■ Supplied material:
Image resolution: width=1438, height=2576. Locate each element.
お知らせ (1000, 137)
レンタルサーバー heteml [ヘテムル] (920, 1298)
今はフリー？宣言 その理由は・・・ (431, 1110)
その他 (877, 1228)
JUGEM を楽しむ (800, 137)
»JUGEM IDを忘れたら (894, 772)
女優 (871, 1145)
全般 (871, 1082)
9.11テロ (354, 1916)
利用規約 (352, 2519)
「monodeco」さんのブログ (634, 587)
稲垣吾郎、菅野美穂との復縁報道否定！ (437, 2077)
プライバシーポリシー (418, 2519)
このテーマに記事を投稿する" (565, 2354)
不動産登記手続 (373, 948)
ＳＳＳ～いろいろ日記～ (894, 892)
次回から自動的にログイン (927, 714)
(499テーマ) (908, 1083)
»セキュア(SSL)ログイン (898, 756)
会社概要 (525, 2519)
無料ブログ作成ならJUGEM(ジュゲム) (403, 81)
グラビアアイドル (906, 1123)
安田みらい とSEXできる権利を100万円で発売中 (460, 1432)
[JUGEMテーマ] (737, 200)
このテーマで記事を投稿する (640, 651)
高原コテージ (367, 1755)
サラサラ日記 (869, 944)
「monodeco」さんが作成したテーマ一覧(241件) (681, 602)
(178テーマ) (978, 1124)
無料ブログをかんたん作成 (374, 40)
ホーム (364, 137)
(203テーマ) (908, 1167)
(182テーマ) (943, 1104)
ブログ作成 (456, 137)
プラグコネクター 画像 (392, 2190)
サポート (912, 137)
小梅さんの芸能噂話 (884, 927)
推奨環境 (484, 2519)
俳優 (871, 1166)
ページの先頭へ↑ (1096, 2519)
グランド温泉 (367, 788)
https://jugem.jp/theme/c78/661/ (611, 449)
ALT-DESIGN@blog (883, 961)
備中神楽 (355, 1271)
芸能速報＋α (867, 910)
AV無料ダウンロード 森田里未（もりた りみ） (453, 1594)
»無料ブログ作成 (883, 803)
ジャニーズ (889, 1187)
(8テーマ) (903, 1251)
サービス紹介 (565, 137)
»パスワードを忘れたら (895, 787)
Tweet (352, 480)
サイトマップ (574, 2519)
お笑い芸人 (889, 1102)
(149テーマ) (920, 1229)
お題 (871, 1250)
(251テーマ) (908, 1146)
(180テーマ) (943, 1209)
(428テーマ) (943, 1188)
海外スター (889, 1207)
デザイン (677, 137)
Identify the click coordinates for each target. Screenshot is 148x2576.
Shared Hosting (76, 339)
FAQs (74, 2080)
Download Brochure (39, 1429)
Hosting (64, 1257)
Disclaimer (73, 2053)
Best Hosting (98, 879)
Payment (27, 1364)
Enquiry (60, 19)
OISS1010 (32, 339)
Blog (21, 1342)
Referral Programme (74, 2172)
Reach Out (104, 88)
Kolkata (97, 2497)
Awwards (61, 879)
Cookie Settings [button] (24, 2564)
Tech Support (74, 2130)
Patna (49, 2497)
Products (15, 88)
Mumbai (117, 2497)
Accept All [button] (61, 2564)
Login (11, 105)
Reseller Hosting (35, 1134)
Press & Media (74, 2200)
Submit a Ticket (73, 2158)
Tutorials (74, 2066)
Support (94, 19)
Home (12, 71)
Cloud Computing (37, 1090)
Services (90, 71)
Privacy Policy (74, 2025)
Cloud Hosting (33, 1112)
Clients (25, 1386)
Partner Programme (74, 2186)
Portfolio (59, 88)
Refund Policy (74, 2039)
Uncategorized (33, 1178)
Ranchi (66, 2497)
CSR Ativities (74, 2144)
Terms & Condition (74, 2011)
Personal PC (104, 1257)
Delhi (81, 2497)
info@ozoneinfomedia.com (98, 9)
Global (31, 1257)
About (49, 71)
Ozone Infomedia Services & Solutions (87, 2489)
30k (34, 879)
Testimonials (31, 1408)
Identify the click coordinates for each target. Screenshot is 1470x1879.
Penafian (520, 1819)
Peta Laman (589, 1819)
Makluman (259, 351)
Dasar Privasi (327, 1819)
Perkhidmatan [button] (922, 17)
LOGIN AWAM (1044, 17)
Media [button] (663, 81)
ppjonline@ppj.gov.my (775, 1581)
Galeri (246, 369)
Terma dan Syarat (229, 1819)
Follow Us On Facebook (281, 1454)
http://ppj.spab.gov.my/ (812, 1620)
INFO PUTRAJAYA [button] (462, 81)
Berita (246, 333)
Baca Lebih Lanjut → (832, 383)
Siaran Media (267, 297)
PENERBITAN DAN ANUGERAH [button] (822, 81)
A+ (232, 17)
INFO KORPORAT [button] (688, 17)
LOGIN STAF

■ Aim of the exercise: Please copy exactly the lines from the first line of the records above through the line containing "サービス紹介 (565, 137)", including both, and nothing more.

■ Result of this exercise:
Image resolution: width=1438, height=2576. Locate each element.
お知らせ (1000, 137)
レンタルサーバー heteml [ヘテムル] (920, 1298)
今はフリー？宣言 その理由は・・・ (431, 1110)
その他 (877, 1228)
JUGEM を楽しむ (800, 137)
»JUGEM IDを忘れたら (894, 772)
女優 (871, 1145)
全般 (871, 1082)
9.11テロ (354, 1916)
利用規約 (352, 2519)
「monodeco」さんのブログ (634, 587)
稲垣吾郎、菅野美穂との復縁報道否定！ (437, 2077)
プライバシーポリシー (418, 2519)
このテーマに記事を投稿する" (565, 2354)
不動産登記手続 (373, 948)
ＳＳＳ～いろいろ日記～ (894, 892)
次回から自動的にログイン (927, 714)
(499テーマ) (908, 1083)
»セキュア(SSL)ログイン (898, 756)
会社概要 (525, 2519)
無料ブログ作成ならJUGEM(ジュゲム) (403, 81)
グラビアアイドル (906, 1123)
安田みらい とSEXできる権利を100万円で発売中 (460, 1432)
[JUGEMテーマ] (737, 200)
このテーマで記事を投稿する (640, 651)
高原コテージ (367, 1755)
サラサラ日記 (869, 944)
「monodeco」さんが作成したテーマ一覧(241件) (681, 602)
(178テーマ) (978, 1124)
無料ブログをかんたん作成 (374, 40)
ホーム (364, 137)
(203テーマ) (908, 1167)
(182テーマ) (943, 1104)
ブログ作成 (456, 137)
プラグコネクター 画像 (392, 2190)
サポート (912, 137)
小梅さんの芸能噂話 (884, 927)
推奨環境 (484, 2519)
俳優 (871, 1166)
ページの先頭へ↑ (1096, 2519)
グランド温泉 (367, 788)
https://jugem.jp/theme/c78/661/ (611, 449)
ALT-DESIGN@blog (883, 961)
備中神楽 (355, 1271)
芸能速報＋α (867, 910)
AV無料ダウンロード 森田里未（もりた りみ） (453, 1594)
»無料ブログ作成 (883, 803)
ジャニーズ (889, 1187)
(8テーマ) (903, 1251)
サービス紹介 (565, 137)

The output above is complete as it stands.